[AIM]: Render every line of the records below as a JSON list of strings, one string per line, skipping blank lines. Leave the pictures out of the answer.

[RECORDS SHOWN]:

-*-*-

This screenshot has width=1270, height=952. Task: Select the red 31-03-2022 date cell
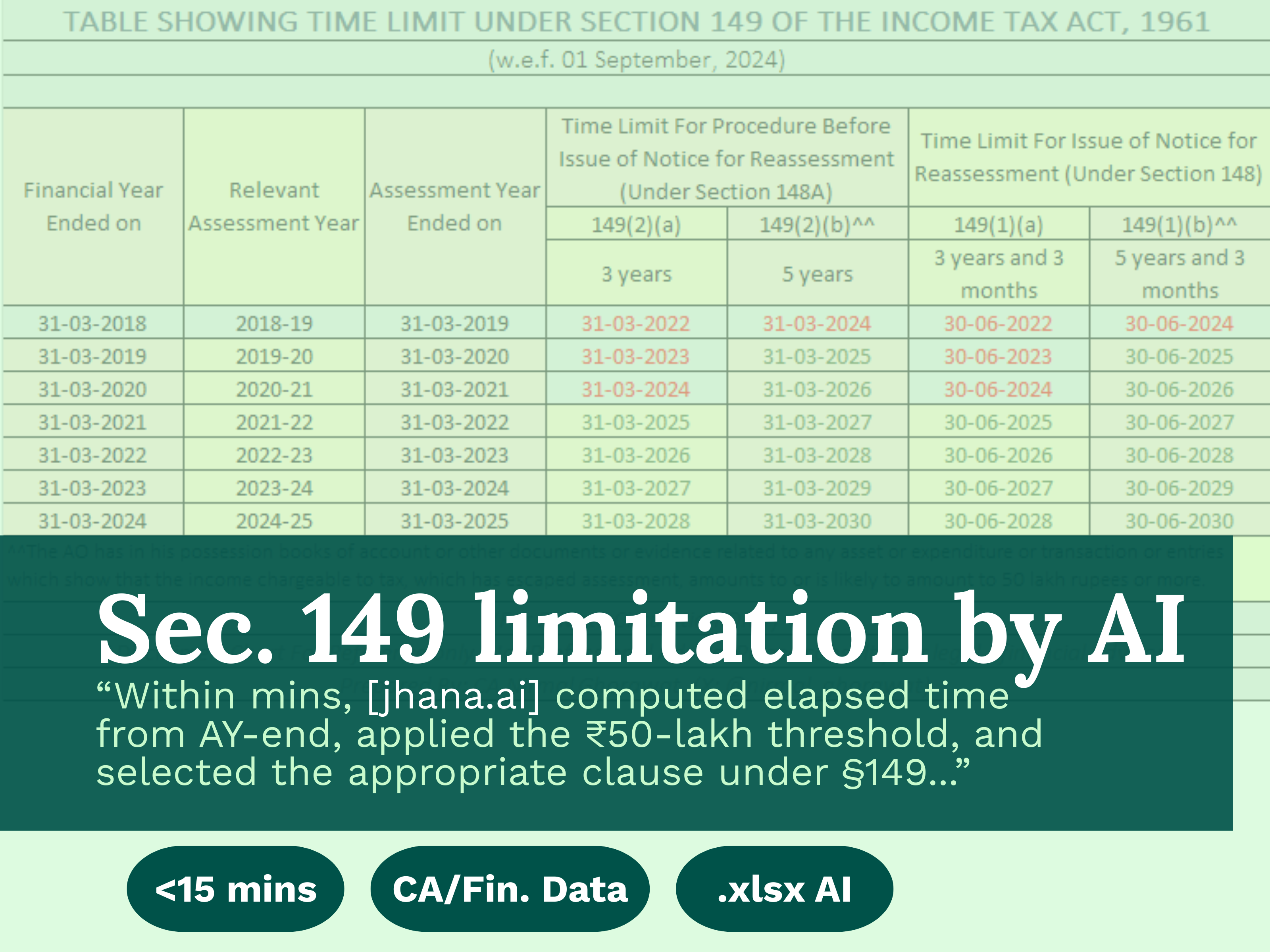point(635,323)
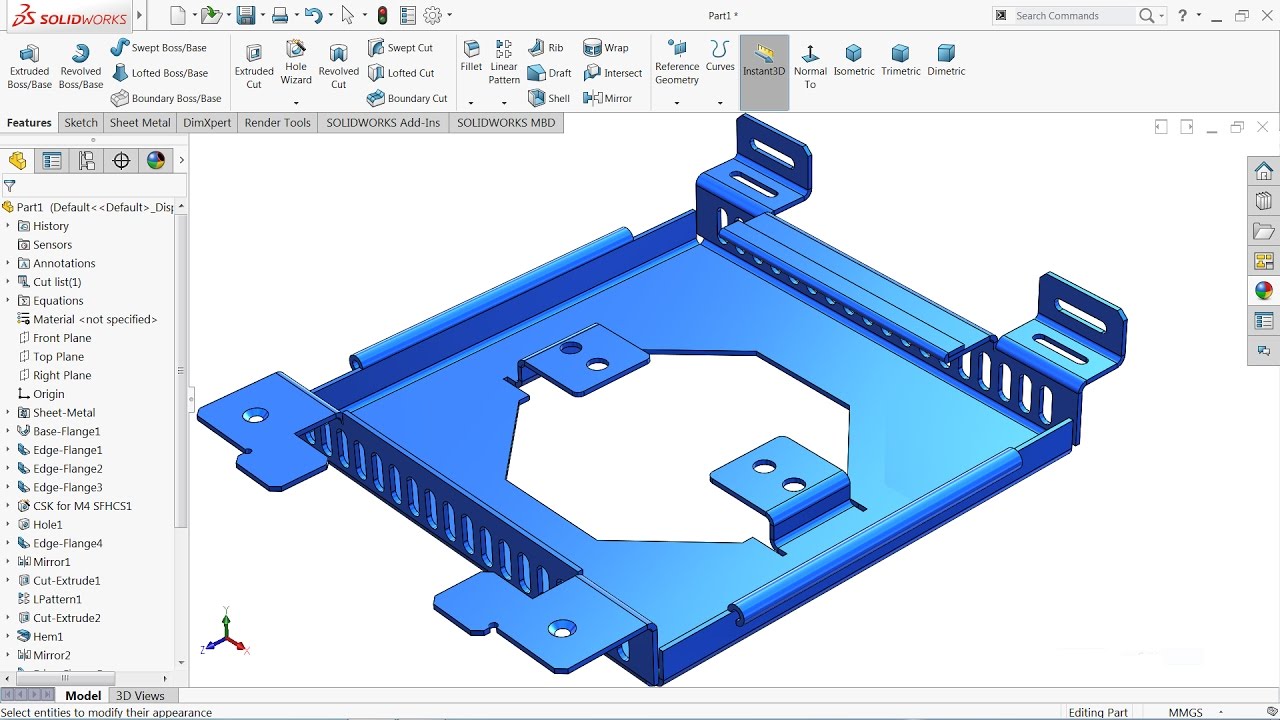Expand the Annotations folder
This screenshot has width=1280, height=720.
click(10, 263)
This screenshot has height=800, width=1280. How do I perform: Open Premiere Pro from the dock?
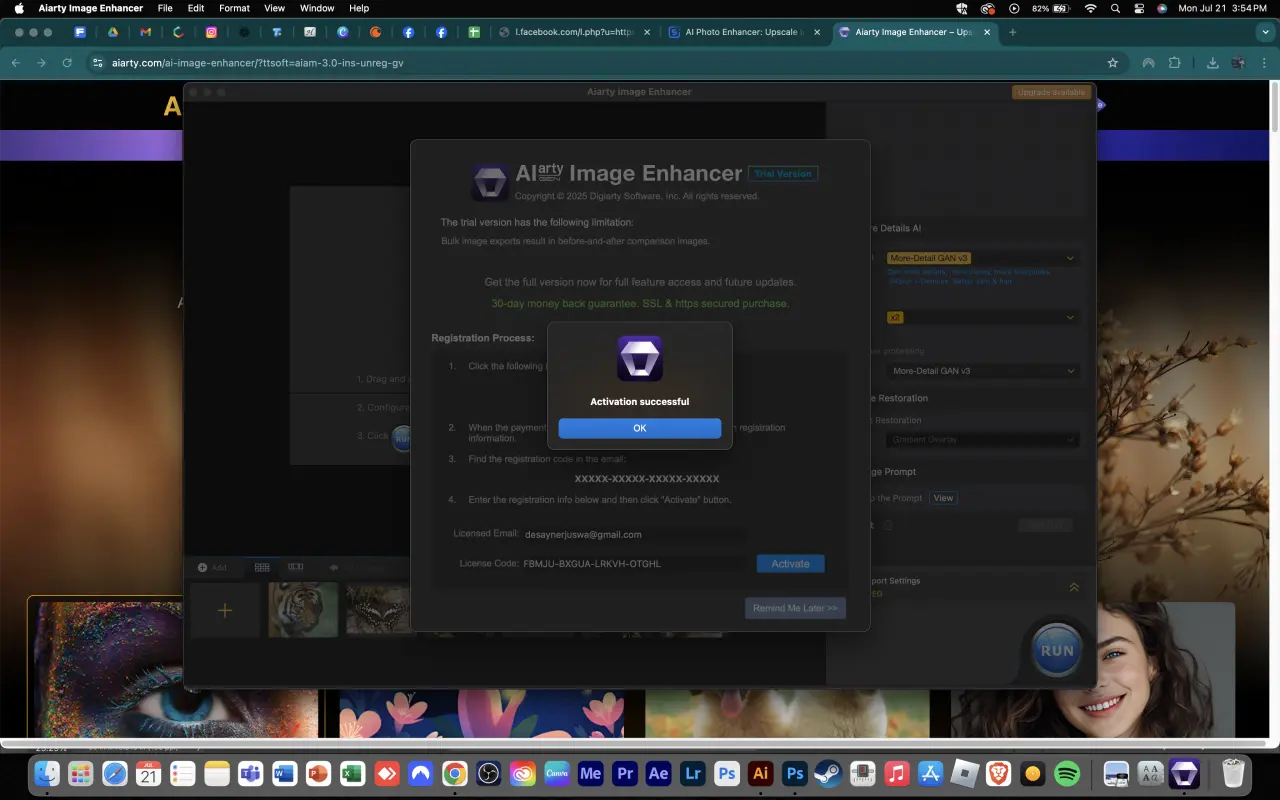(625, 773)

-*-*-

[WRITTEN RESPONSE]:
[
  "This screenshot has width=1270, height=952. Task: Select the red 31-03-2022 date cell",
  "point(635,323)",
  "Expand the Annotations folder",
  "This screenshot has width=1280, height=720.",
  "click(10, 263)",
  "This screenshot has height=800, width=1280. How do I perform: Open Premiere Pro from the dock?",
  "(625, 773)"
]